I'm sorry but you can't fix 'failing Web startup security' with automated scans. Automated scans are useless for finding all but the most trivial of vulnerabilities.
There's almost no doubt in my mind that the only way to fix the situation is with education. I think that if your goal is to fix poor security practises, you should change your strategy to teaching developers how to be security aware, rather than offering a service that merely pokes around for a few well known vulnerabilities.
BUT, there are charlatans armed with little more than nmap and a cursory understanding of the output that sell themselves as penetration testers, for a whole lot more than I assume this service will cost.
This, at least, is normalized, repeated, reported consistently, and history is kept. That's worth something.
It's incomplete, but I assume at the price point, it will be more cost efficient and trustworthy than the other options -- the most popular of which is doing nothing.

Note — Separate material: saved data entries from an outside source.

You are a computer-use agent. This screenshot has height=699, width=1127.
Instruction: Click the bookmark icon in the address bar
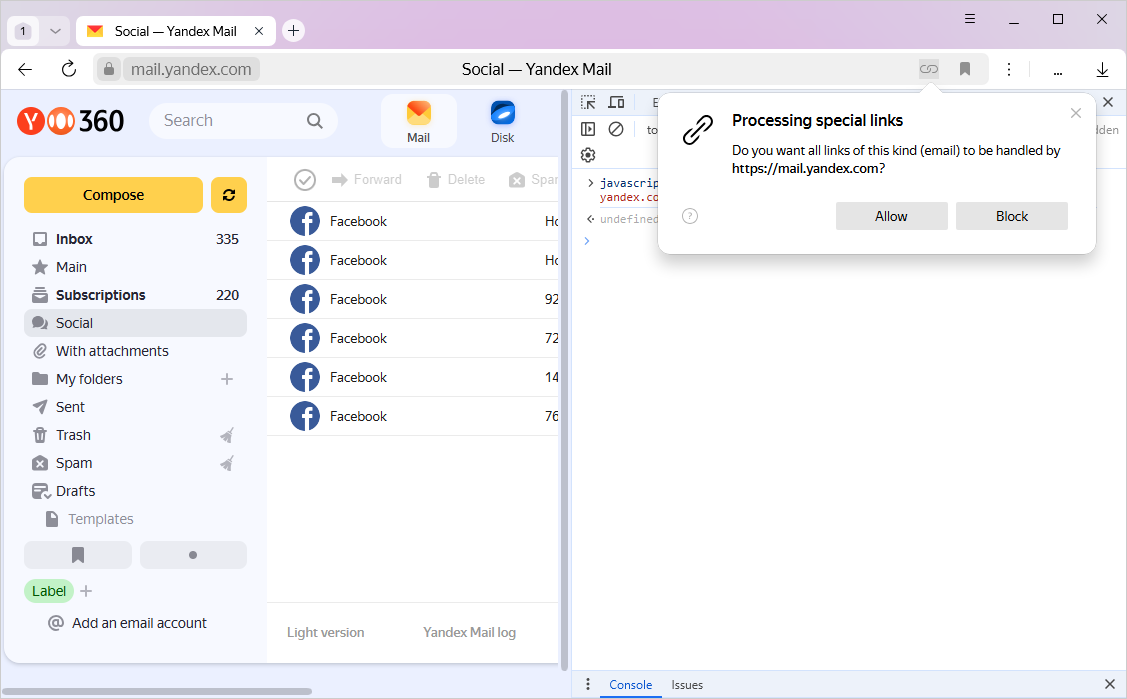coord(965,69)
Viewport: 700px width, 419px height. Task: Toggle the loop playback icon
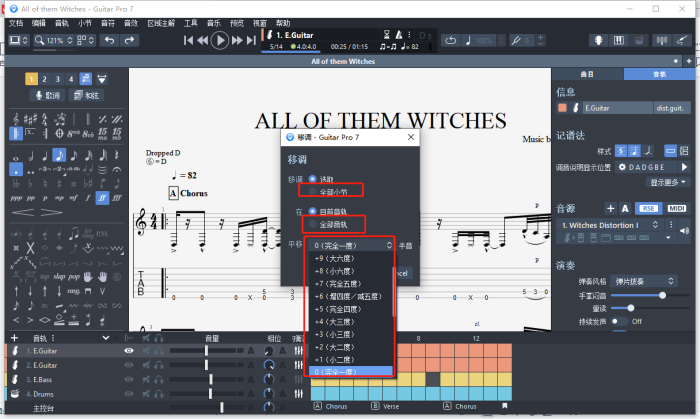tap(451, 40)
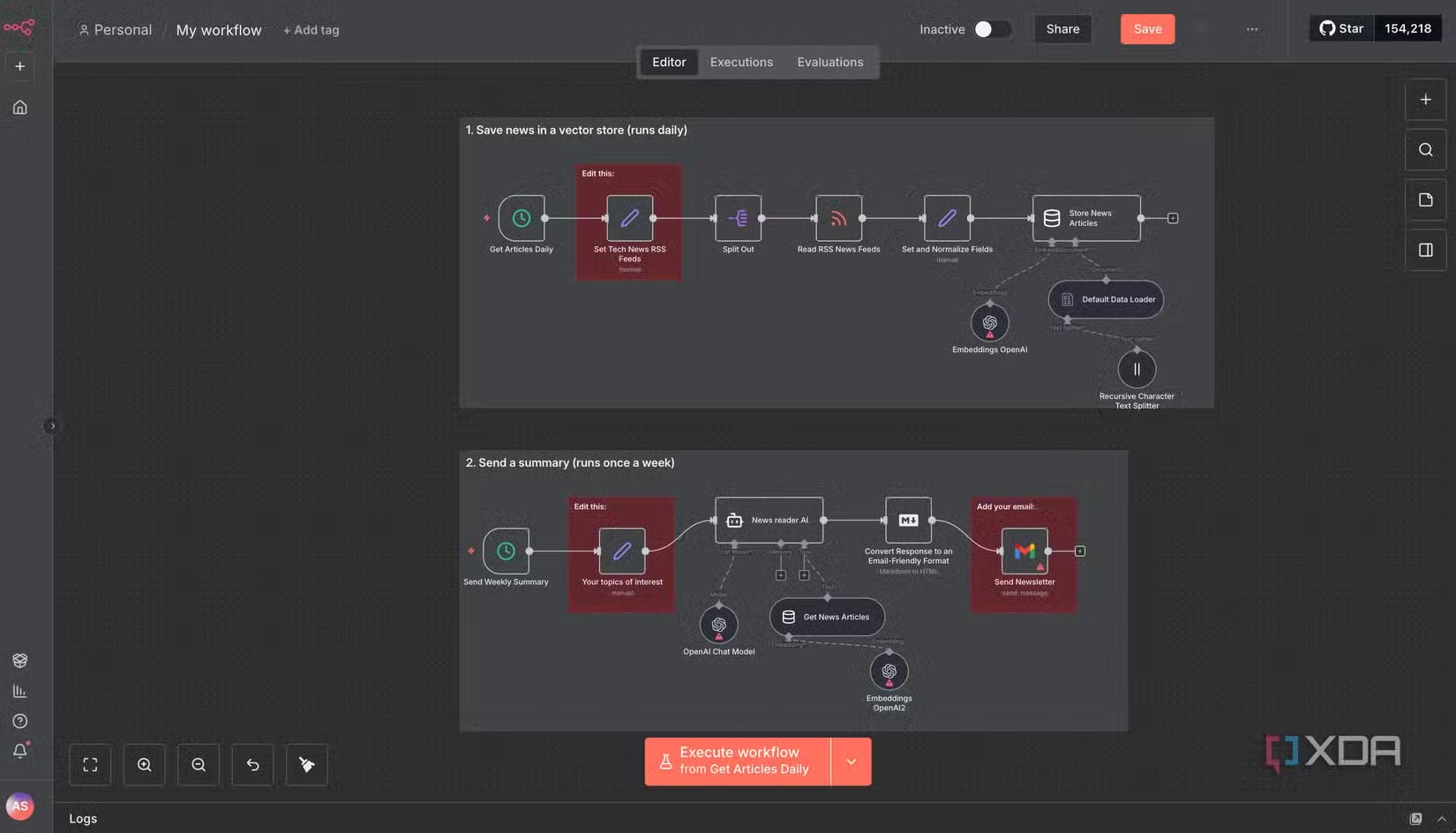Open the Store News Articles node

[x=1086, y=218]
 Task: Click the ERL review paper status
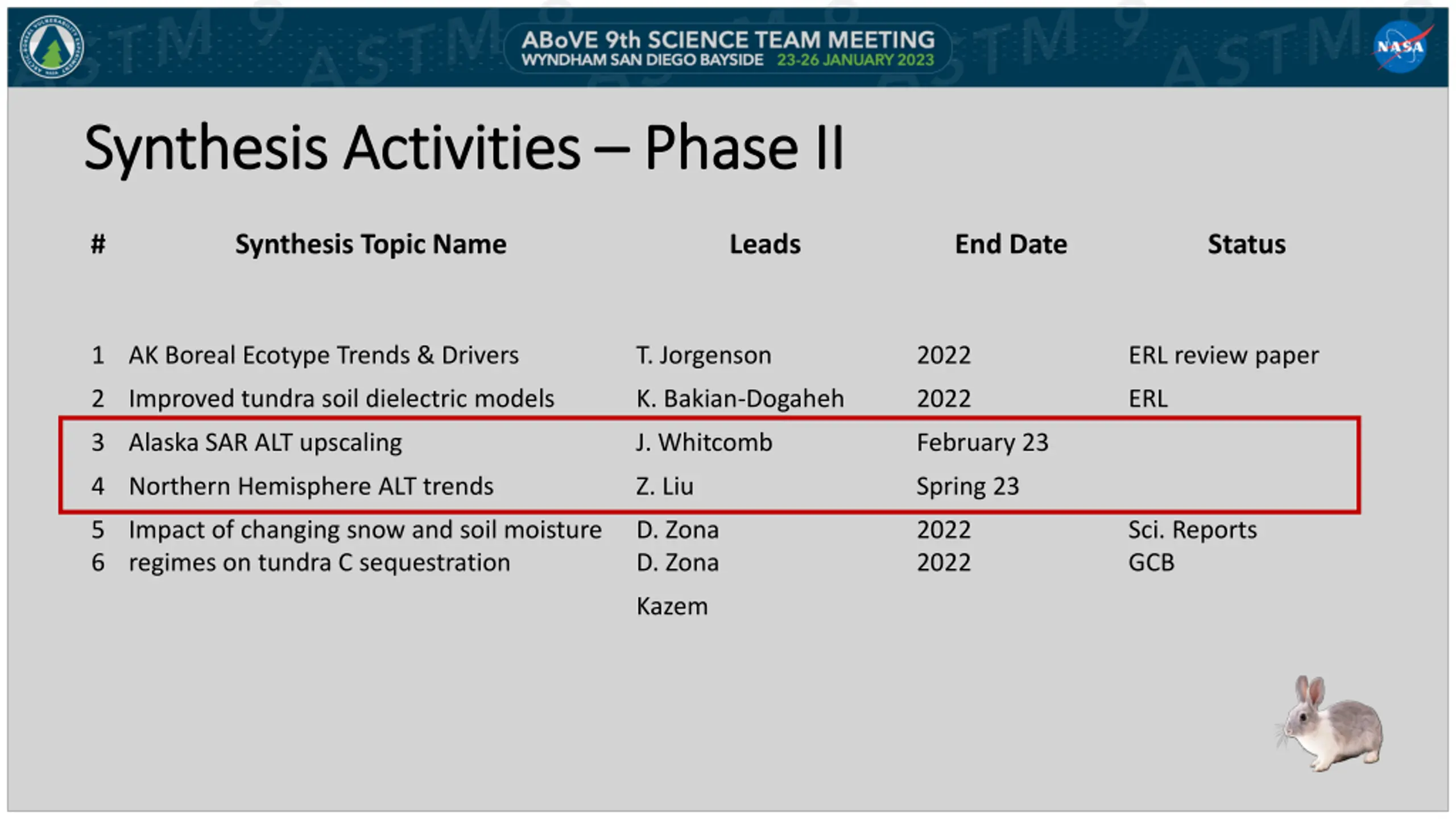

Usual rant about false senses of security elided for brevity.
Just as educated programmers can introduce bugs and it’s impossible to find a programmer that will write bug-free code, it’s also impossible to find one that will write vulnerability free code. Therefore educating programmers is not the solution; it’s part of the solution. And automated scanning is also not the solution, but it’s a big part of that solution.
> Automated scans are useless for finding all but the most trivial of vulnerabilities
I’m really curious about how you can make that claim. Automated scanning can find many very important vulnerabilities in a very accurate manner. We regularly receive user comments like this one:
“We have external scan performed by third party that found some vulnerabilities of our sites. Using Netsparker we were able to validate them and work on fixing them. More than this we found few others not reported by them that we had to patch.”
This proves that even a highly-paid security consultant can miss vulnerabilities that can be found by automated scanners. Not to mention that lots of security consultants also use automated scanners to speed up their task.
Finally, there are so many other issues to learn about that you can’t expect your developers to keep up-to-date with all of them: new attack techniques, new vulnerabilities that affect a framework, etc. So, even when your developers are educated about writing secure code, you can still create vulnerabilities in your application. Or when your code is secure in your staging environment, it can be not-so-secure on the production environment because certain settings are different etc.
> merely pokes around for a few well known vulnerabilities.
Modern web app scanners don't really work around the concept of testing well known vulnerabilities, there are classes of vulnerabilities such as LFI, SQLI, XSS etc. and scanners are intelligently (similar to an actual attacker / penetration tester) test these out.
You might be thinking about old school tools such as Nikto (also referred as CGI Scanners). Today, even those tools are doing a little bit more than just looking for well known vulnerabilities.
At my company we've been looking into this. We've been in contact with a security company who gave us a quote of £6k, for probably what amounts to not much more than just a port scan. We've only got 4 VPSes, so this seems a bit crazy! Keep up the good work, I want this now! :D
The scanning and vulnerability detection mechanisms will be the same as those used by Netsparker, which is already built, tested and in widespread use. What we are currently building is the SaaS application that will host this. We are aiming for a very early beta version some time in August.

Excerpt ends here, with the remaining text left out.